Physicians who have honest, forthright conversations with chronic obstructive pulmonary disease (COPD) patients and take the time to explain how the disease affects them can improve their patients’ quality of life.
To facilitate discussions between providers and COPD patients in the exam room, the National Heart, Lung, and Blood Institute recommends that physicians ask patients age 40 and older about potential COPD risk factors and talk with symptomatic patients to learn more about a history of smoking, environmental or occupational exposure to irritants or genetic factors.
Once the disease has been diagnosed, primary care physicians need to explain the symptoms of COPD and how to use medications, and in what order, Bill Clark, senior director of patient outreach at COPD Foundation, told Medical Economics.
“The primary care physician needs to tell the patient that the disease is not going away, even though the symptoms may be transient. When I was diagnosed with COPD 16 years ago, I chalked up my symptoms to being out of shape.
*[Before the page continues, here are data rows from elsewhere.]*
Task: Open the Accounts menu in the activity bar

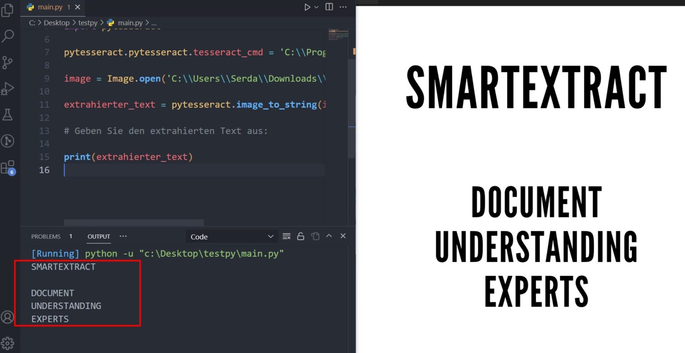Action: pos(7,317)
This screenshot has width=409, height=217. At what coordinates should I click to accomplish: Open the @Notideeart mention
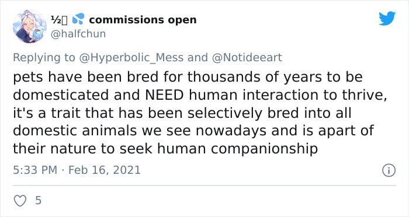247,57
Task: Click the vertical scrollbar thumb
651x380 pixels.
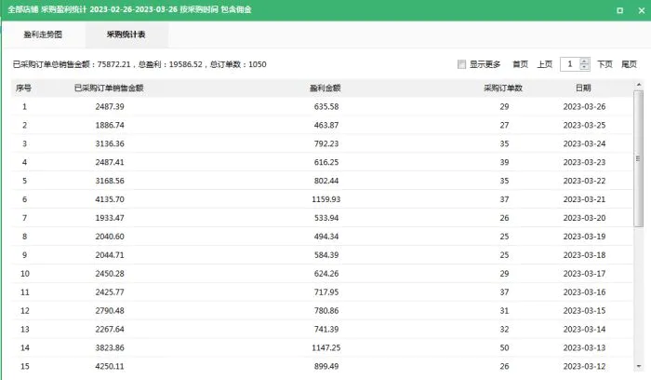Action: coord(639,158)
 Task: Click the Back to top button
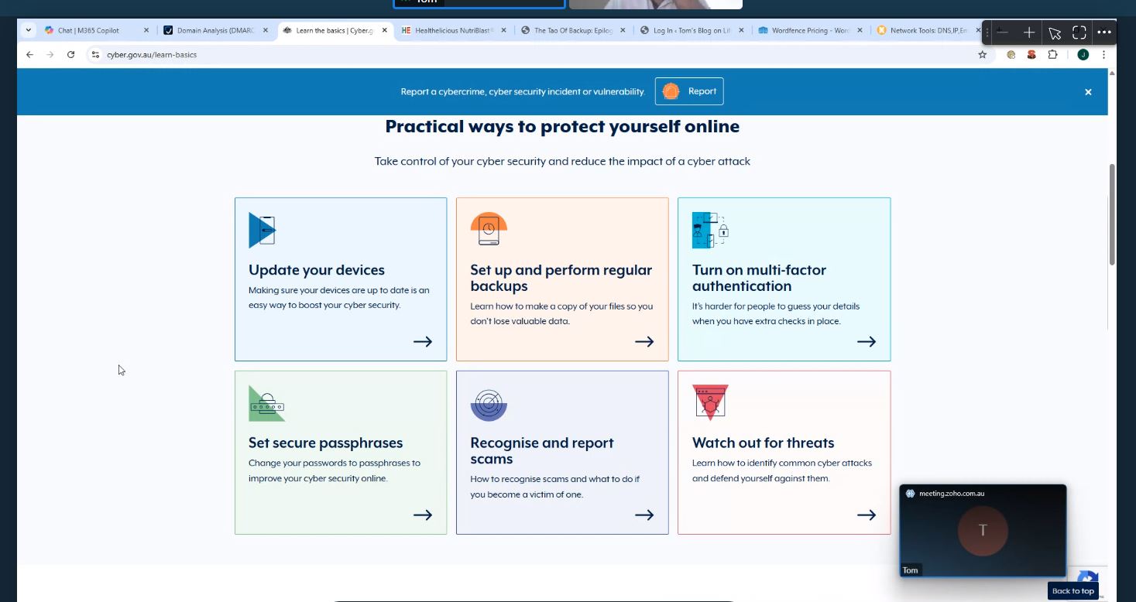(1073, 590)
My physician told me this was a real, very concerning medical problem,” said Clark.
The physician also needs to explain the disease is progressive, and some patients progress faster than others. “The physician can emphasize that if a patient is proactive in the early stages of the disease, it will be easier to deal with later stages of the disease,” said Clark.
Visual proof of disease helps some patients become proactive, for example, offering a comparison of a normal chest X-ray to the COPD patient’s X-ray. Clark suggests physicians also provide basic spirometry data that divulges a patient’s lung age. “When someone who is 40 hears the physician say ‘Your lung age is someone who is 90,’ that can have a big impact,” he said.
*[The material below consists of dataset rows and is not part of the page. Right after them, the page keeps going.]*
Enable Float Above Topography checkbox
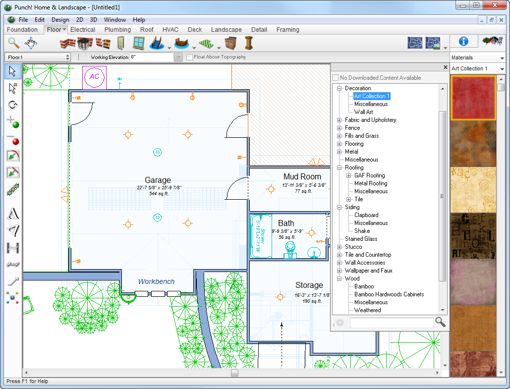 click(x=190, y=57)
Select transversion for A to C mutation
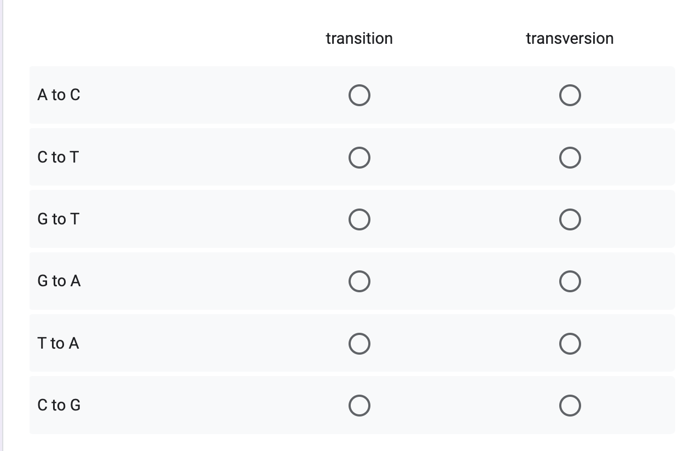Screen dimensions: 696x451 [570, 95]
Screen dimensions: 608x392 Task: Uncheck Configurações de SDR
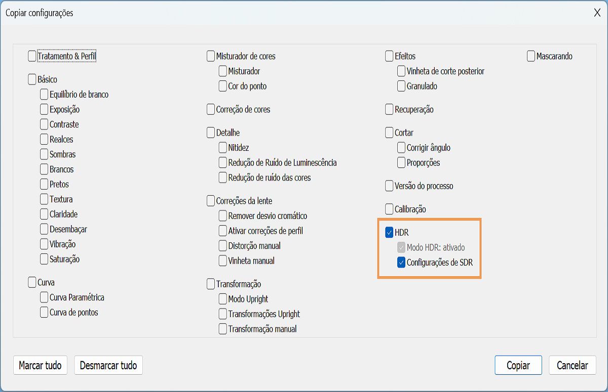tap(401, 263)
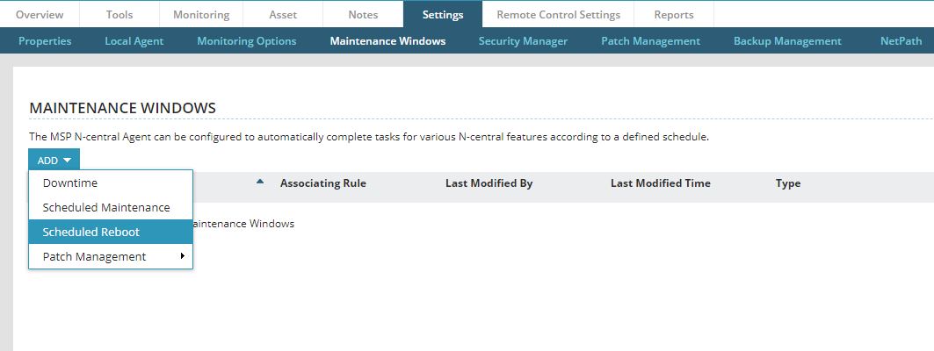Open the Reports tab
The height and width of the screenshot is (351, 934).
[x=674, y=15]
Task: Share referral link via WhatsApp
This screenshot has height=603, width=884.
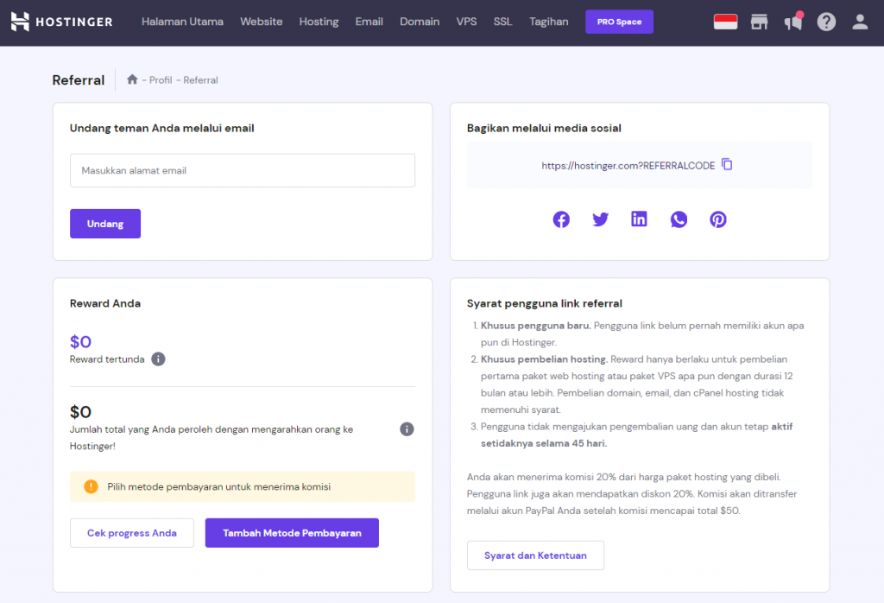Action: [679, 219]
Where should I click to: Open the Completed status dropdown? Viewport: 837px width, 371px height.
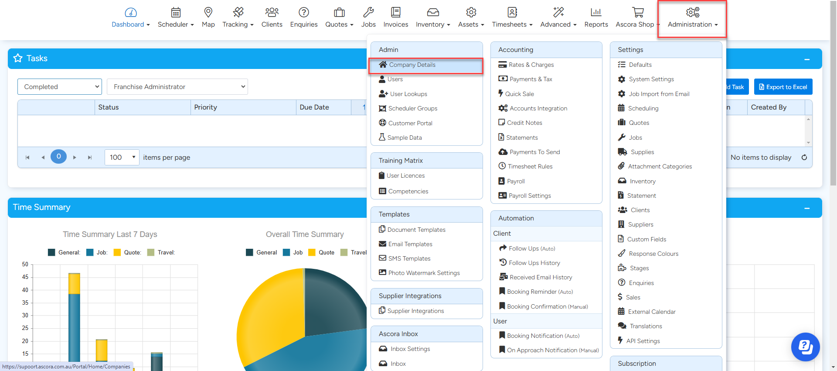(x=60, y=87)
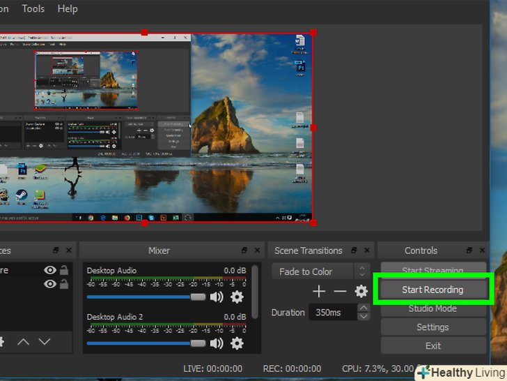Image resolution: width=507 pixels, height=381 pixels.
Task: Decrease Duration with the down stepper arrow
Action: (x=363, y=317)
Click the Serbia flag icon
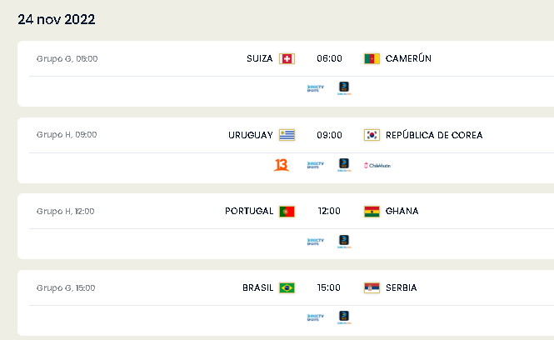 pyautogui.click(x=372, y=288)
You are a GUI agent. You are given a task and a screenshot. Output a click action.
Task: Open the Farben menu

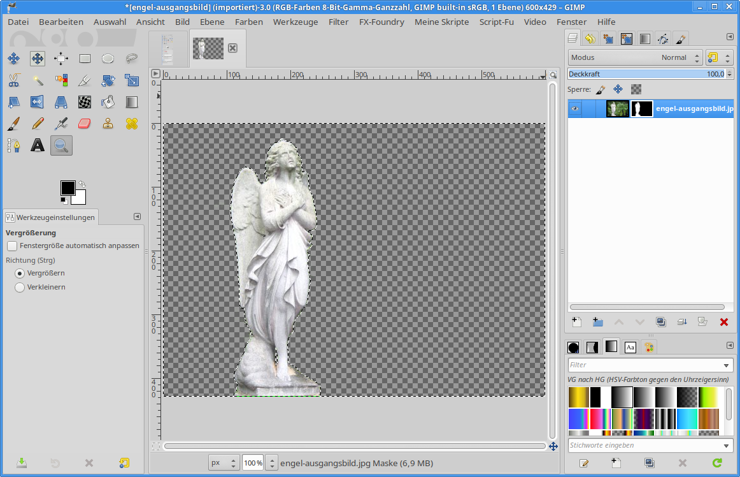click(248, 22)
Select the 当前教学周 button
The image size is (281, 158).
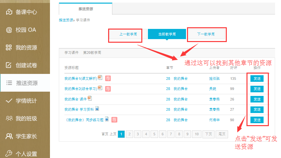tap(167, 34)
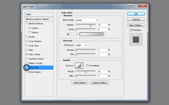169x105 pixels.
Task: Select the solid color radio button
Action: (68, 34)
In addition, COPD patients need time and space to deal with the diagnosis, and the physician needs to understand the grieving process and support the patient through it, said Clark.
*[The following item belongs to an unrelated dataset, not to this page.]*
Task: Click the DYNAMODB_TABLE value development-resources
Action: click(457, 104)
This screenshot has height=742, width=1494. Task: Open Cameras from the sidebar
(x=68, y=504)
One of the most critical things physicians can tell patients is that they have a voice in health management. “A patient who is more educated about the disease will be able to predict an exacerbation and treat it sooner,” said Clark. He also suggested that physicians encourage COPD patients to join a community to interact with other patients, such as the COPD Foundation’s COPD360social.
Referral to a pulmonologist is recommended for the latest treatments, and also to emphasize the seriousness of the disease, he said. Primary care physicians need to continue to work with the COPD patient to handle comorbidities, and be proactive when, for example, they note depression by offering the patient counseling, medication or lifestyle changes.
In every patient encounter, the physician needs to ask the COPD patient about cigarette smoking, said Joel Africk, president and chief executive officer of the Respiratory Health Association (RHA). “At RHA, we favor including tobacco questions in vitals, not a patient’s health history. A patient who quit five years ago may be feeling pressure at work and has started smoking again. If the patient has relapsed, remind him or her that it takes, on average, seven to 10 times before a smoker quits for good,” said Africk.
After diagnosis, for COPD patients who smoke, Clark suggests scheduling a follow-up appointment specifically to discuss quitting options, which may include referral to a tobacco hotline, health department resource or website with quit tips.